WHAT TO PRODUCE: What is needed is an exact copy of the lines in the listing below, from the one with "Newsletters (64, 2145)" up to and including the one with "Close (1229, 42)", with no other lines.

PROVIDED DATA:

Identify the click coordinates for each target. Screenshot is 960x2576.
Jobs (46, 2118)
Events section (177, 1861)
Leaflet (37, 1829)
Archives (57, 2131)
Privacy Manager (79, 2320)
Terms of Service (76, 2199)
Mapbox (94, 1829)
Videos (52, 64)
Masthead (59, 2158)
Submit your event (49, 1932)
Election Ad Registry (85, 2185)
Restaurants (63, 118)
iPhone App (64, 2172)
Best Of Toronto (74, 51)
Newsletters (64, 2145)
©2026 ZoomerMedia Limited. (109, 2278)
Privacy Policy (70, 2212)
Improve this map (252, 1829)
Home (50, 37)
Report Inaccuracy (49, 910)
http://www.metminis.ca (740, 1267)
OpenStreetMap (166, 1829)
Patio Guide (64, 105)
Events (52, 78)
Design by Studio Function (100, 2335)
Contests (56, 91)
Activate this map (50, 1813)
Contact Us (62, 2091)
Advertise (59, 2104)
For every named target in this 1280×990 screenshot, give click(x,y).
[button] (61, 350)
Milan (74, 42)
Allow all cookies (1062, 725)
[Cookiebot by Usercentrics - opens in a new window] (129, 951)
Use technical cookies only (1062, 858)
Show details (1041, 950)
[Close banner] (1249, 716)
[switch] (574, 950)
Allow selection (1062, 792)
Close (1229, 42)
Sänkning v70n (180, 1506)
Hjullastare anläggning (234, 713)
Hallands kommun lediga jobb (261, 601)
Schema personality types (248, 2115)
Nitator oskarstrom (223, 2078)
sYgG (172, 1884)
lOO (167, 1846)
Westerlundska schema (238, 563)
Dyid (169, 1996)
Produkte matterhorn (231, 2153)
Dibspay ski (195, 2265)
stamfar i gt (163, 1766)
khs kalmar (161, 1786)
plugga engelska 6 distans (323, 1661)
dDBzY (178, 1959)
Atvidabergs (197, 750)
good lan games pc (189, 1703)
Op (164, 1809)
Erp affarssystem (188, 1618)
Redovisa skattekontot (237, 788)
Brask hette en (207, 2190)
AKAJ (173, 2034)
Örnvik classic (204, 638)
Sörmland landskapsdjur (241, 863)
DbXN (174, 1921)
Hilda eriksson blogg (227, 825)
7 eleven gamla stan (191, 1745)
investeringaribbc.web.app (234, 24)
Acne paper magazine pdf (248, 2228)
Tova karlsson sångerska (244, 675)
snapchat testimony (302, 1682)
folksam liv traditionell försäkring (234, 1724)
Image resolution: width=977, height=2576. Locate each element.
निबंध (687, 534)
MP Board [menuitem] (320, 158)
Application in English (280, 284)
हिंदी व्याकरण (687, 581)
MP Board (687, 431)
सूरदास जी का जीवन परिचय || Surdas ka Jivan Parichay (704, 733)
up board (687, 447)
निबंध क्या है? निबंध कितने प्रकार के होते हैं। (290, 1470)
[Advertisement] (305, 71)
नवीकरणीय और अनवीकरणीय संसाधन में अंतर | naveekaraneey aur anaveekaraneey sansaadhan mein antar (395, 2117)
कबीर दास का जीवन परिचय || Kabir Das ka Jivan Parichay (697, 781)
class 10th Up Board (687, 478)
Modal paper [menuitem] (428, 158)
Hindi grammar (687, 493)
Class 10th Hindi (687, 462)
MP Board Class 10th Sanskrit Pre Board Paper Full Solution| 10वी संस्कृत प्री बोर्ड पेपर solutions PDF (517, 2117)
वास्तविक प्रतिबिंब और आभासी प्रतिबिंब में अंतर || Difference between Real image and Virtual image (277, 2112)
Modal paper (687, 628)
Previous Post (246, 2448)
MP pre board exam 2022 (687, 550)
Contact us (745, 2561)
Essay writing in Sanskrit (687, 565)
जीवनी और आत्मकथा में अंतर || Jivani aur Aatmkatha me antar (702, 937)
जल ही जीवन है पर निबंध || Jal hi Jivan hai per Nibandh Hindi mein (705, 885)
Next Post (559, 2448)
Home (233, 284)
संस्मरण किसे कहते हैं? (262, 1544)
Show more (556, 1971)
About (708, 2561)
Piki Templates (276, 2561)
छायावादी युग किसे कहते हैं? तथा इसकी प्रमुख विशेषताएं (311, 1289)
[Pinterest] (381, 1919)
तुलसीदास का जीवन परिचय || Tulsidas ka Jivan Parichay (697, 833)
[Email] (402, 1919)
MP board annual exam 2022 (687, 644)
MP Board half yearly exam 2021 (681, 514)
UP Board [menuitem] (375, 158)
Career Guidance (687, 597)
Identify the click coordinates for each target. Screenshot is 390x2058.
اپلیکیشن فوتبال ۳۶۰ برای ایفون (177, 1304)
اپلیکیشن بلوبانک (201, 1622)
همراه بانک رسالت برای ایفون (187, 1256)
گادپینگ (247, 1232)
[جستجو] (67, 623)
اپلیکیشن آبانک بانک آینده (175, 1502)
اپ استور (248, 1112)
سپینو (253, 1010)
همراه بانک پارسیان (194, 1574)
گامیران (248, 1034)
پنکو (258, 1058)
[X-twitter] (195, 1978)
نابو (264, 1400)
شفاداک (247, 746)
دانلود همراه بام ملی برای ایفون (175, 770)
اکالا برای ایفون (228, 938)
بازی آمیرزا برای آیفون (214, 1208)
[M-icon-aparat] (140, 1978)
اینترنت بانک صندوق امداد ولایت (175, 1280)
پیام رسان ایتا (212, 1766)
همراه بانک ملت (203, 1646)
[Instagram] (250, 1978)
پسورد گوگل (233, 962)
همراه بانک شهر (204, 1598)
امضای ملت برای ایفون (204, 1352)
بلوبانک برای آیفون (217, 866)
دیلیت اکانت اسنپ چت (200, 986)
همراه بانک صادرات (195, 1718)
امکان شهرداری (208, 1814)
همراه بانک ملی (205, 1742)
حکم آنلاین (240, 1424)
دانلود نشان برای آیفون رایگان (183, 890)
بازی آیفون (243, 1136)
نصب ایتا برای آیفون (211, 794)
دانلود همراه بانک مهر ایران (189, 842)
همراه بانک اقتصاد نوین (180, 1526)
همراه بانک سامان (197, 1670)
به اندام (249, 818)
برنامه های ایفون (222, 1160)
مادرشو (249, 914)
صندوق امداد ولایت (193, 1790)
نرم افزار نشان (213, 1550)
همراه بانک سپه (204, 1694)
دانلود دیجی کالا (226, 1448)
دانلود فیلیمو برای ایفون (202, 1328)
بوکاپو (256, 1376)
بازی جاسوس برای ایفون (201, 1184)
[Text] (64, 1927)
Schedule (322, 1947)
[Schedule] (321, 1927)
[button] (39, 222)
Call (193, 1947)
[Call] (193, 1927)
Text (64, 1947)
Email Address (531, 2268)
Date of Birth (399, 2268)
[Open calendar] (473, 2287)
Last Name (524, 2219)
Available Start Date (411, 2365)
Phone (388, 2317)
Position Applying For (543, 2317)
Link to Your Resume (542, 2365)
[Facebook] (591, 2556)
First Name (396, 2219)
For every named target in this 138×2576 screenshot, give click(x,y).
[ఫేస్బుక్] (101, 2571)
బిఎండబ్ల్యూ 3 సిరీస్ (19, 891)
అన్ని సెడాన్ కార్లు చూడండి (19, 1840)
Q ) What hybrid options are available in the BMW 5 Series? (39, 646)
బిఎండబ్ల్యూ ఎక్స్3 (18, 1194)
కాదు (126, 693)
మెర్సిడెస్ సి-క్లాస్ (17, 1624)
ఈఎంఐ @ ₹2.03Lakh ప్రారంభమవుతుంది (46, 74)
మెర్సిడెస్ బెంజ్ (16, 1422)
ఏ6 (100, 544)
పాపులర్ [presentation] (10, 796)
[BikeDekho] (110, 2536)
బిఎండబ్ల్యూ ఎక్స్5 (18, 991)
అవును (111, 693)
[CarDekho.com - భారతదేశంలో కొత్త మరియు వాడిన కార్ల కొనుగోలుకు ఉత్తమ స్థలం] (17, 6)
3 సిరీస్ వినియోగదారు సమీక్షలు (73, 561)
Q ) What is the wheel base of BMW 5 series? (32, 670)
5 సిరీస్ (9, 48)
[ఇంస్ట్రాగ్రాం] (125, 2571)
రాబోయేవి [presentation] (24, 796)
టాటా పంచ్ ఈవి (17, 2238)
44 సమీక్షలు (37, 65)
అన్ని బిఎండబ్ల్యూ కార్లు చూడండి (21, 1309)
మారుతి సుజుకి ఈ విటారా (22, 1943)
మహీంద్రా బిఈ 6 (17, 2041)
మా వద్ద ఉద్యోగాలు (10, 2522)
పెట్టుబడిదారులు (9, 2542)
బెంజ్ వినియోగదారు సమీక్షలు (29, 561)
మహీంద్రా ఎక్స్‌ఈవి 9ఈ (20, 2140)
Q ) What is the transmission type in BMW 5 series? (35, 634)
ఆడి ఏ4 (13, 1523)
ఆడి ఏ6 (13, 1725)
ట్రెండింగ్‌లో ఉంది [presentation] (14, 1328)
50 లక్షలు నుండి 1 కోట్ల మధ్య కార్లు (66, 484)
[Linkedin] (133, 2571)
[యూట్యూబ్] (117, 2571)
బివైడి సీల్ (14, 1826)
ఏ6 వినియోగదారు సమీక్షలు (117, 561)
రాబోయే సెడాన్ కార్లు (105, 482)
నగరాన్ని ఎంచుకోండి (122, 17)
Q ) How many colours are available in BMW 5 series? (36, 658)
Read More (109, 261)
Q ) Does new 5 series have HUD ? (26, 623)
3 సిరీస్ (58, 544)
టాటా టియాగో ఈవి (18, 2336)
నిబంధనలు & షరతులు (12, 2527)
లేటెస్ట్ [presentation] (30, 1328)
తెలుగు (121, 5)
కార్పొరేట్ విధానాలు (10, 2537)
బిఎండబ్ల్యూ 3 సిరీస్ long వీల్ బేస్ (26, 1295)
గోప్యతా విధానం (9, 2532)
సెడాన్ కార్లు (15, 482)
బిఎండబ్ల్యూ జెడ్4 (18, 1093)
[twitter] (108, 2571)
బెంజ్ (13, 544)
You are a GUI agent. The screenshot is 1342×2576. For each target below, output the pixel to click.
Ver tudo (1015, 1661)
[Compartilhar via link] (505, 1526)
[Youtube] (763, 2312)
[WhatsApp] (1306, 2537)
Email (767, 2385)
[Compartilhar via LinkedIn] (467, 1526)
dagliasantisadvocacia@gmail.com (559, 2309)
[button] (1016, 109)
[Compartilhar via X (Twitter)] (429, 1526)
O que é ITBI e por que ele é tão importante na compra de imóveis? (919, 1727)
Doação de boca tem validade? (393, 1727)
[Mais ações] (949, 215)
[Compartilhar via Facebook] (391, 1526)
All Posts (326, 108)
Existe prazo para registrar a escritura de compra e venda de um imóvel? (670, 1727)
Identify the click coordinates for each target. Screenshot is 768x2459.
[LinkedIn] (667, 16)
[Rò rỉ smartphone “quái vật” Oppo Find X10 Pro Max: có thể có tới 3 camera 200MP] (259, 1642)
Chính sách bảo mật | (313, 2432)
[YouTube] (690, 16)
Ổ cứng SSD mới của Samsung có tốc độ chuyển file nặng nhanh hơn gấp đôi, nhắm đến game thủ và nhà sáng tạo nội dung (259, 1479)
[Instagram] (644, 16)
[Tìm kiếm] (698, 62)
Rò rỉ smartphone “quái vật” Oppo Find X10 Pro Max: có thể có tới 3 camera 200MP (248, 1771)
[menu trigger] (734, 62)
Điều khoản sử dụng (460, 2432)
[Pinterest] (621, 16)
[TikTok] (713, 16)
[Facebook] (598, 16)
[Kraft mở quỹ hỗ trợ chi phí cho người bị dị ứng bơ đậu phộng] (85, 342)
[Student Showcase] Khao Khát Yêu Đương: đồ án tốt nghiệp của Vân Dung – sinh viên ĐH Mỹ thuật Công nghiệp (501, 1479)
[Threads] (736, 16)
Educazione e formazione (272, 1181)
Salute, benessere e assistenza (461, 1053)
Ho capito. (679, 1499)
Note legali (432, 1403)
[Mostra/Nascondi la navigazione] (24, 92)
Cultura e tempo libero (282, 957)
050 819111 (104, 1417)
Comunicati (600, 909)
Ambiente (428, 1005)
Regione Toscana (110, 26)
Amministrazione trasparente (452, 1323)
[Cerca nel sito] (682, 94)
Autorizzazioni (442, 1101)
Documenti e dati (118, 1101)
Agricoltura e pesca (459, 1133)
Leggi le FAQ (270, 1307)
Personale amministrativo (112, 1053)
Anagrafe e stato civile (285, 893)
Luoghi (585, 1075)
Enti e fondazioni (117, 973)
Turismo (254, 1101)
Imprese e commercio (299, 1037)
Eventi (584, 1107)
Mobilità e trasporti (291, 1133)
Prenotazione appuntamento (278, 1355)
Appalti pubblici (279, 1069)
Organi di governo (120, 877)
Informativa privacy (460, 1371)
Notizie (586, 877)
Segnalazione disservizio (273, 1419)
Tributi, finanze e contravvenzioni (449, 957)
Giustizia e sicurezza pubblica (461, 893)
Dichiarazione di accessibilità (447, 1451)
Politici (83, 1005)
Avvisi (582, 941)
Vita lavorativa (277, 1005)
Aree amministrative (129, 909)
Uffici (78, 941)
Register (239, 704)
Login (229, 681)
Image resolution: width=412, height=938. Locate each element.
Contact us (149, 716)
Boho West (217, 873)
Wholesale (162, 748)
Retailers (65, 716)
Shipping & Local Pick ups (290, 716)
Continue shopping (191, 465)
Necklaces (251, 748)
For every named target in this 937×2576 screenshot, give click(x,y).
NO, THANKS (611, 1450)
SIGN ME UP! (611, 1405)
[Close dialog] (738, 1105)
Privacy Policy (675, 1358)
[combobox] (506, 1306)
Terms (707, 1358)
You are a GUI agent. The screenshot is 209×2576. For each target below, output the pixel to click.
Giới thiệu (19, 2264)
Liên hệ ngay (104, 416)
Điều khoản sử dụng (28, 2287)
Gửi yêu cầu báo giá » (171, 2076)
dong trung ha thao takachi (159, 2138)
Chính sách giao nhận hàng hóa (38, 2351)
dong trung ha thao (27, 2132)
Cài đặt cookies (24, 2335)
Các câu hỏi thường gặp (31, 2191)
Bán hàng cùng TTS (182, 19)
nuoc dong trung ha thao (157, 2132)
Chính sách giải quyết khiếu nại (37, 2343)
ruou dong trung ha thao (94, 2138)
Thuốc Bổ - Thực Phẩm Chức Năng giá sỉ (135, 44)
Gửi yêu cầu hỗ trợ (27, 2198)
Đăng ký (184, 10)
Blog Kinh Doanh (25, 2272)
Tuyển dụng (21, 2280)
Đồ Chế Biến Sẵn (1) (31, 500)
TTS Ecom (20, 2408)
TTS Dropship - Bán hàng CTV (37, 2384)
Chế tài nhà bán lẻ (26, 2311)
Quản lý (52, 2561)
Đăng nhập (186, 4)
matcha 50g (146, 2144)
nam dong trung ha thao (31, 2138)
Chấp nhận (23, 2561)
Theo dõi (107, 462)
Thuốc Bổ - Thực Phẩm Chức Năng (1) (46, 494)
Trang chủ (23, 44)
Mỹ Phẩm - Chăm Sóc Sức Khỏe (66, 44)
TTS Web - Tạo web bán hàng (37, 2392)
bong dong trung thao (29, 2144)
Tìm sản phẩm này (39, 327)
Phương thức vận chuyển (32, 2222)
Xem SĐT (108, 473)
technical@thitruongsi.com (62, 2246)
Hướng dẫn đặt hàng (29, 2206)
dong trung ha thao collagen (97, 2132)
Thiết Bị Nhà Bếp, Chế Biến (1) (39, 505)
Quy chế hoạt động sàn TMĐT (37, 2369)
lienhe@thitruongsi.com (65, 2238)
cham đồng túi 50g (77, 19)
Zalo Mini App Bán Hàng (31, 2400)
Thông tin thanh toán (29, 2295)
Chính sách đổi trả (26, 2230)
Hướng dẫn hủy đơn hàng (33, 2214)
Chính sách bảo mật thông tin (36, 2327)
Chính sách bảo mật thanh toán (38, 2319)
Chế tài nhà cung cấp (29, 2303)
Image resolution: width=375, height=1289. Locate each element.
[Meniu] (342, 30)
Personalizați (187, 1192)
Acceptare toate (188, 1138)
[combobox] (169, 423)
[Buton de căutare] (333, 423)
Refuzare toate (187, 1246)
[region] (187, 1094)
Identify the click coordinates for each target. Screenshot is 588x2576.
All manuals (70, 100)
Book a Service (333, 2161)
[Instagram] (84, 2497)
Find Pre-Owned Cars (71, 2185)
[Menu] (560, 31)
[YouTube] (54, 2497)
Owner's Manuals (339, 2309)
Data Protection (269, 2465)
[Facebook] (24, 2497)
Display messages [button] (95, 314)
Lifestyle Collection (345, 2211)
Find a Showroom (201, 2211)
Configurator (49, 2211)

ANSWER:
Newsletters (64, 2145)
©2026 ZoomerMedia Limited. (109, 2278)
Privacy Policy (70, 2212)
Improve this map (252, 1829)
Home (50, 37)
Report Inaccuracy (49, 910)
http://www.metminis.ca (740, 1267)
OpenStreetMap (166, 1829)
Patio Guide (64, 105)
Events (52, 78)
Design by Studio Function (100, 2335)
Contests (56, 91)
Activate this map (50, 1813)
Contact Us (62, 2091)
Advertise (59, 2104)
For every named target in this 1280×990 screenshot, give click(x,y).
[button] (61, 350)
Milan (74, 42)
Allow all cookies (1062, 725)
[Cookiebot by Usercentrics - opens in a new window] (129, 951)
Use technical cookies only (1062, 858)
Show details (1041, 950)
[Close banner] (1249, 716)
[switch] (574, 950)
Allow selection (1062, 792)
Close (1229, 42)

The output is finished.